Metin Parçası:
%%

İki Nehrin Hikayesi

Su kutsaldır ve kirletilmemelidir ve kirletildiyse mutlaka temizlenmelidir. Bunun nedenlerini suyla ilgili önceki yazılarımda açıklamıştım. Hindistan için ise, Ganj Nehri daha da kutsaldır çünkü Hintliler ölülerini yaktıktan sonra küllerini Ganj Nehri’ne atarlar. Hintliler bu nehre “Ana Ganga” derler ve nehrin onları tüm günahlardan ve kötülüklerden arındırdığına inanırlar. Ruhsal olarak yeniden dirilişin bu nehire atılan ölülerin küllerinden yükseleceğine inanılmaktadır.

Ganj Nehri’nin bu sembolik saflığıyla gerçekte yaşanmakta olan kirliliği büyük bir zıtlık oluşturmaktaydı ve dini liderler de bunun farkındaydılar.

Bir dini lider Ganj için şöyle diyordu: “Ganj gitti. Suyu kirlendi ve debisi çok azaldı. Eğer böyle giderse, Ganj yok olacak.”

Ayrıca, Ganj’ın bir diğer benzersiz özelliği de, sadece bu nehirde yaşayan bir tür olan nehir yunusuna (river dolphin) ev sahipliği yapmasıdır. 

WWF Magazin’in Haziran 2011 sayısını okuduğumda çok sevindim. Çünkü artık WWF ve HSBC ortaklığında bu nehri kurtarmak için bir şeyler yapılmaya başlanmıştı. “Makalenin başlığı: Mikroskobik Kahraman.”

%%

Kayıtlı Bilgiler:
%%

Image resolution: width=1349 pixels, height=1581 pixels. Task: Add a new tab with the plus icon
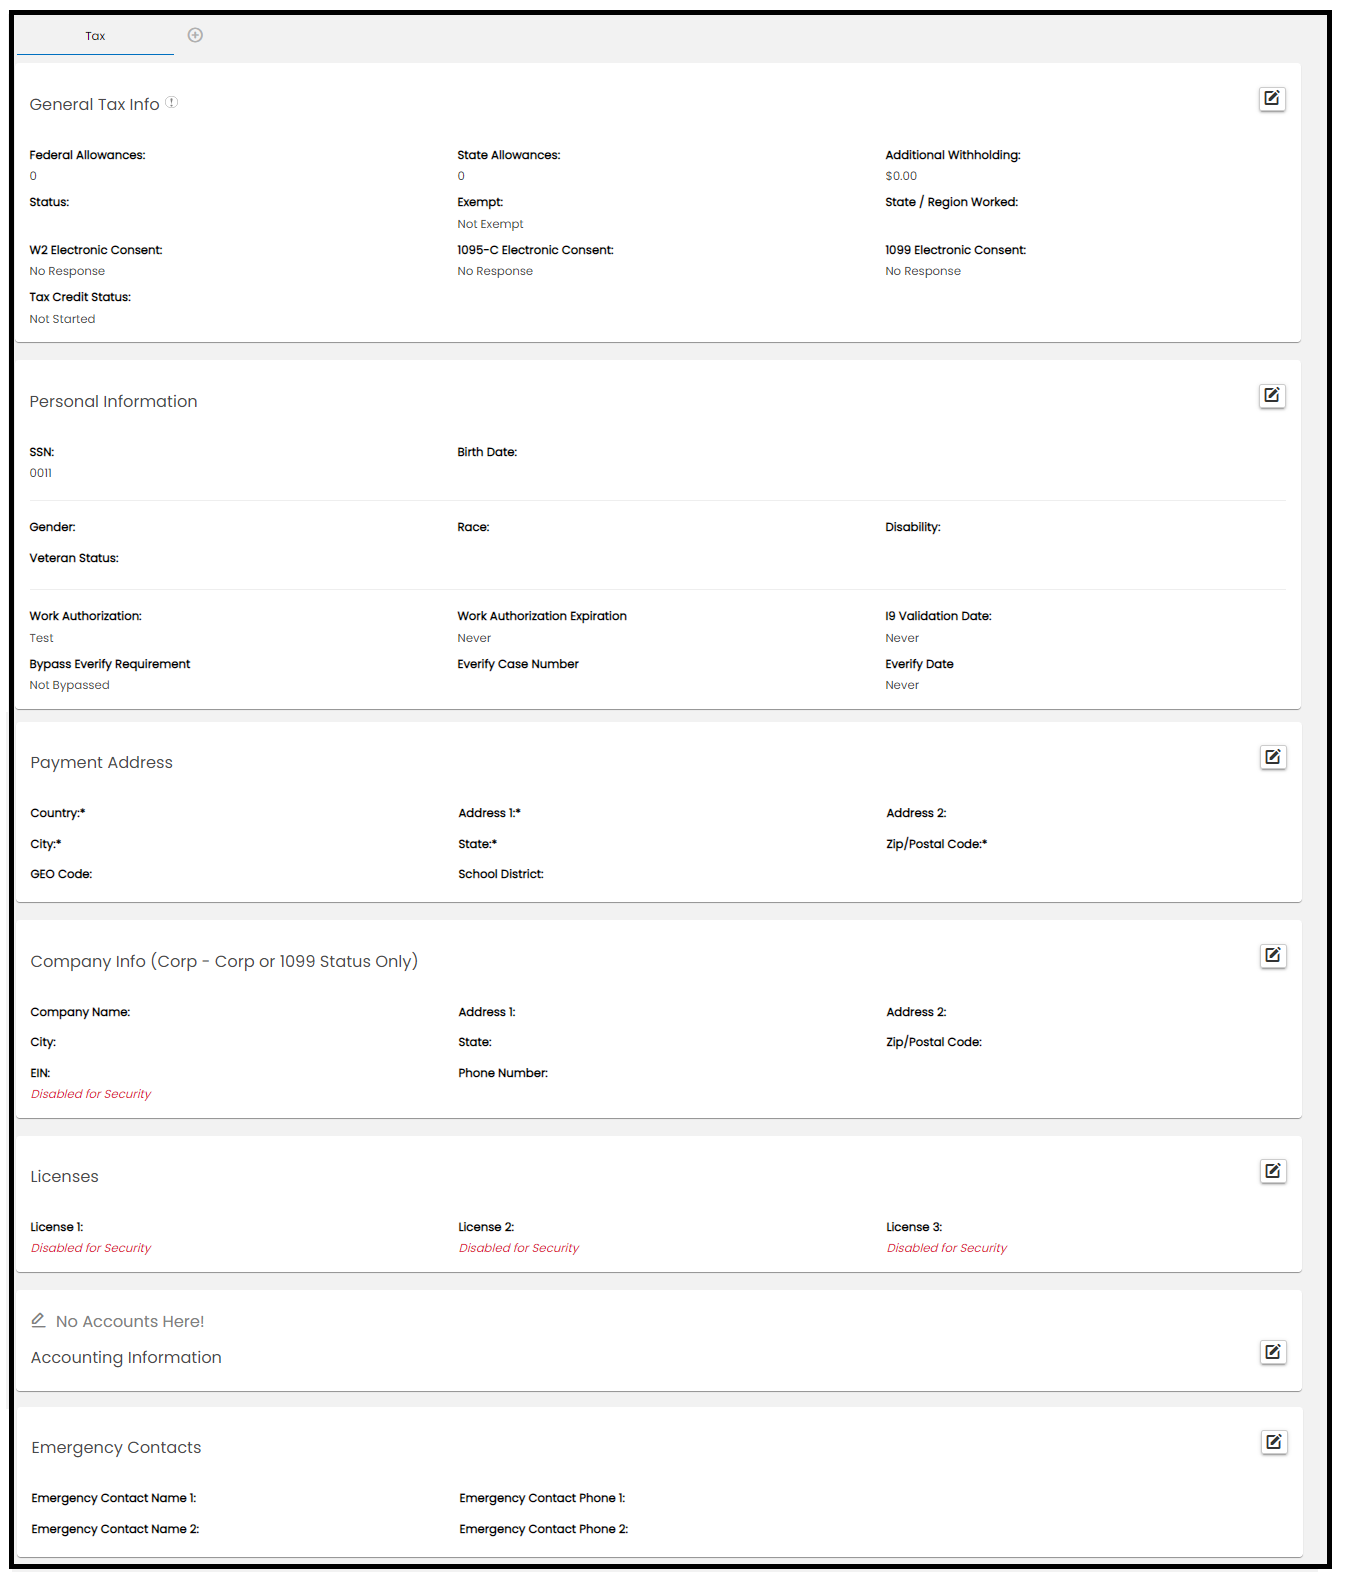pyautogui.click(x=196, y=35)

%%
%%

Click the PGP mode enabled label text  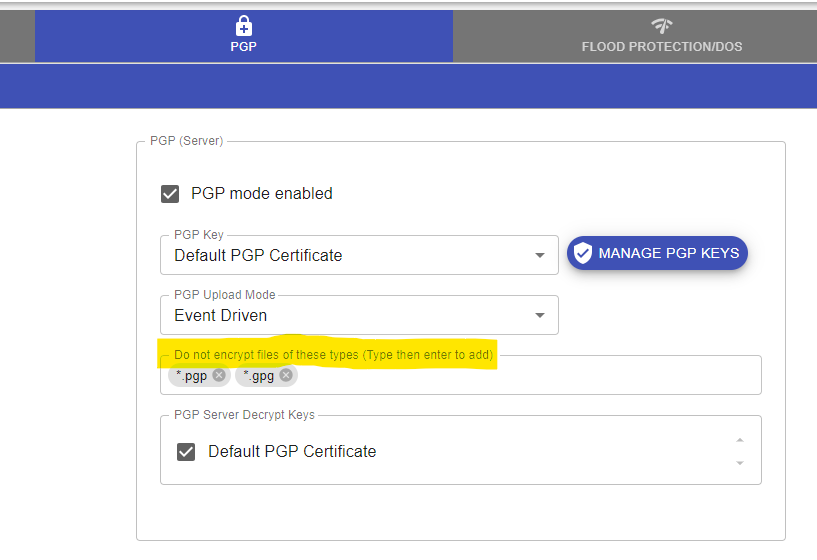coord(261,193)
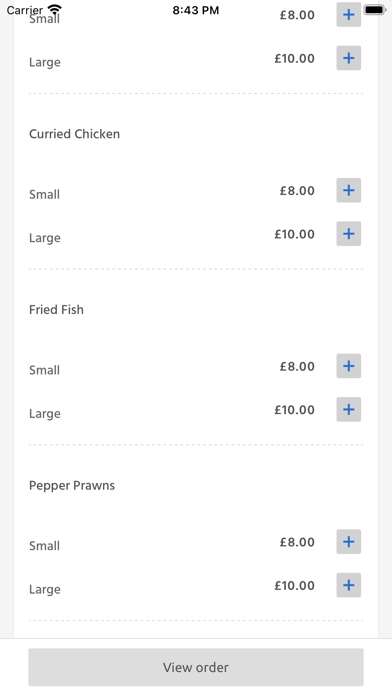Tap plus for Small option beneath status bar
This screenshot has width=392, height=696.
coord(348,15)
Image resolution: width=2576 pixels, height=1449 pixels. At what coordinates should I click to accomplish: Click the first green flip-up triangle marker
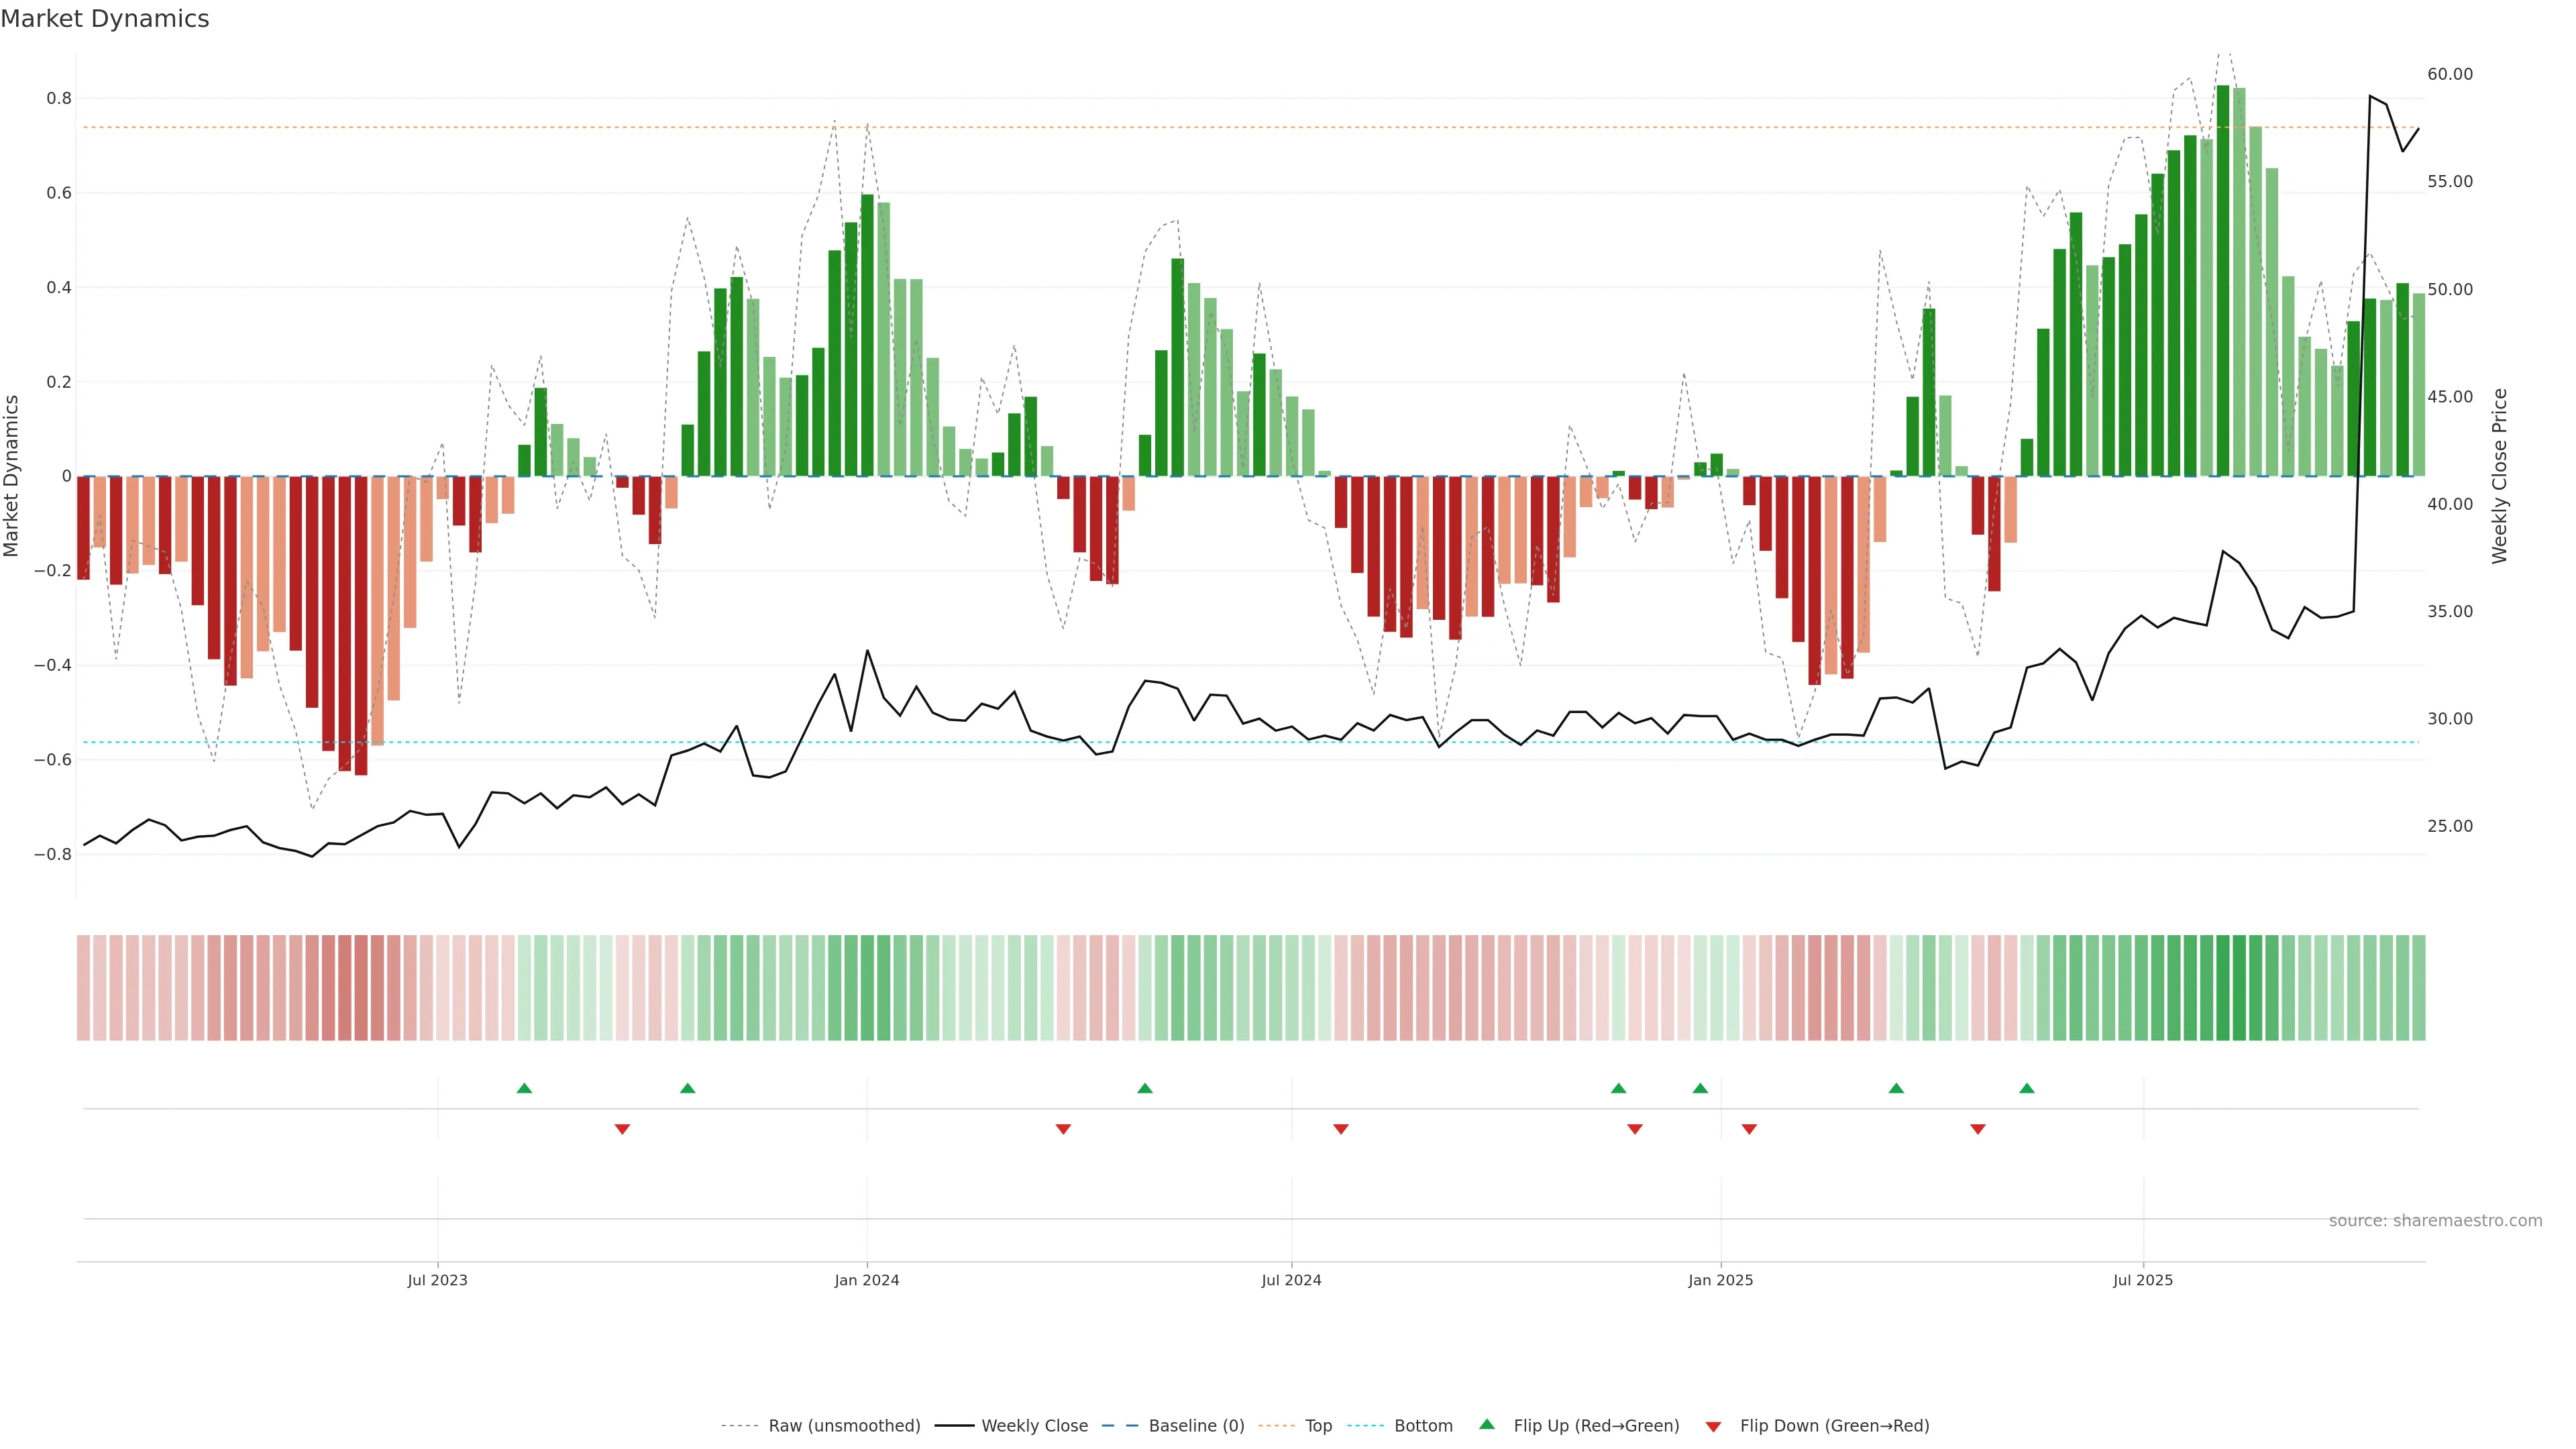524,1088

%%

Kısa Alıştırma 1: Ganj Nehri metninde "Su kutsaldır ve" sözlerinden "ev sahipliği yapmasıdır." sözlerine kadar olan her şeyi yeniden yazın. Bu sırada "debisi" ifadesini "akışı" ile değiştirin.
Kısa Alıştırma 2: Ganj Nehri'ni anlatan metni kaldığı yerden sürdürün.

Yanıt 1:
Su kutsaldır ve kirletilmemelidir ve kirletildiyse mutlaka temizlenmelidir. Bunun nedenlerini suyla ilgili önceki yazılarımda açıklamıştım. Hindistan için ise, Ganj Nehri daha da kutsaldır çünkü Hintliler ölülerini yaktıktan sonra küllerini Ganj Nehri’ne atarlar. Hintliler bu nehre “Ana Ganga” derler ve nehrin onları tüm günahlardan ve kötülüklerden arındırdığına inanırlar. Ruhsal olarak yeniden dirilişin bu nehire atılan ölülerin küllerinden yükseleceğine inanılmaktadır.

Ganj Nehri’nin bu sembolik saflığıyla gerçekte yaşanmakta olan kirliliği büyük bir zıtlık oluşturmaktaydı ve dini liderler de bunun farkındaydılar.

Bir dini lider Ganj için şöyle diyordu: “Ganj gitti. Suyu kirlendi ve akışı çok azaldı. Eğer böyle giderse, Ganj yok olacak.”

Ayrıca, Ganj’ın bir diğer benzersiz özelliği de, sadece bu nehirde yaşayan bir tür olan nehir yunusuna (river dolphin) ev sahipliği yapmasıdır.

Yanıt 2:
Yıllardır Ergene Nehri’nin bakteri aşılanarak temizlenebileceğini savunan biri olarak bu makale beni son derece heyecanlandırdı. Hemen iki nehrin özellikleri hızla aklımdan geçmeye başladı: Ganj Nehri Hintliler için dinsel açıdan kutsal. Peki Ergene Nehri Trakyalılar için kutsal değil mi? Evet, kutsal en az Ganj Nehri’nin Hintliler için olduğu kadar kutsal. Neden mi? Çünkü bizim dinimizde de “Temizlik imandan gelir” sözü vardır. Bu sadece insanın kişisel temizliğini değil tüm yaşadığımız çevrenin temizliğini de kapsar. Çevresi kirliyken hiç insan temiz olabilir mi?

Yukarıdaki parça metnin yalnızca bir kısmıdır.